On Mon, 26 Feb 2007, Eric Gauthier wrote:
Generally, we've found that most end users don't even know that their systems
are infected - be it with spyware, bots, etc - and are happy when we can help
them clear things up as they usually aren't in a position to fix things on their
own. I know that the really bad analogy of driving a car has been used a few
times in this thread, but I think part of the analogy is true. If someone owns
and uses a car but the car has no indicator lights to say that something
is wrong, its hard to believe that the driver will be able to fix the problem
or even know to contact the repair shop. We've tried to give our users
that "indicator" light and some help repairing it
You forgot a big difference. Universities usually don't give tuition
refunds, so you have a $40,000 "penalty" hanging over the student's head
which gives students an incentive to listen and want to respond to your
notices. It's similar to why public libraries have a much harder time
getting people to return books than university libraries.

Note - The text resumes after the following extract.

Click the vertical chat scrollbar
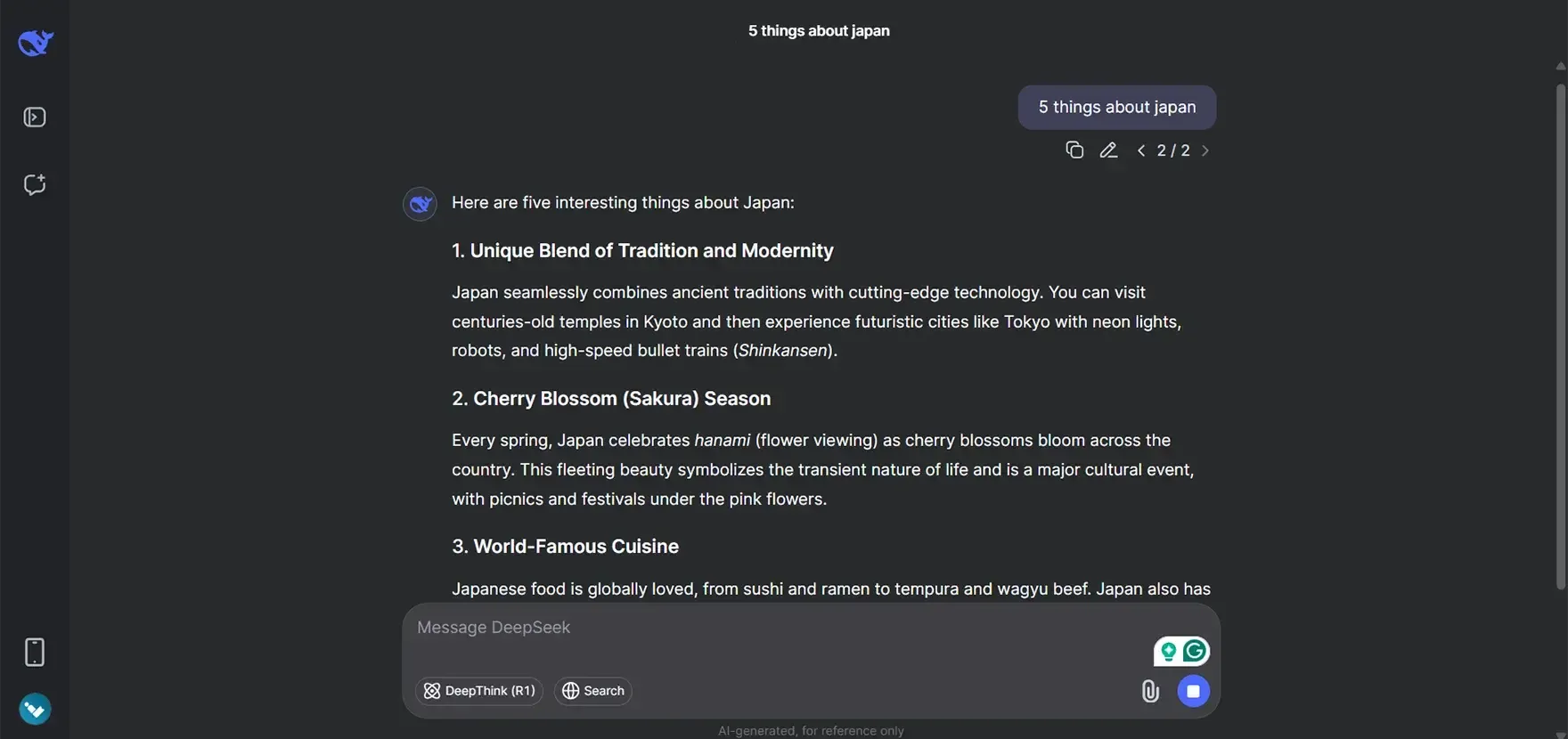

Ask car repair shops about people driving their cars after that indicator
light turns on with smoke belching out of it until the car grinds to a
stop. While consumers might miss one notification method, after notifying
people by e-mail, telephone, snail mail, web redirects, and any other way
you can think of; consumers are very good at ignoring warnings until
their computer stops working.
Detection or notification isn't the problem. Getting people to want to
fix their computer is.
If there isn't a way to test if the computer is actually fixed, then you
just repeatedly cycle around the consumer saying its fixed/nothing is
wrong and the ISP claiming its broken.
What's the Turing test for a fixed computer?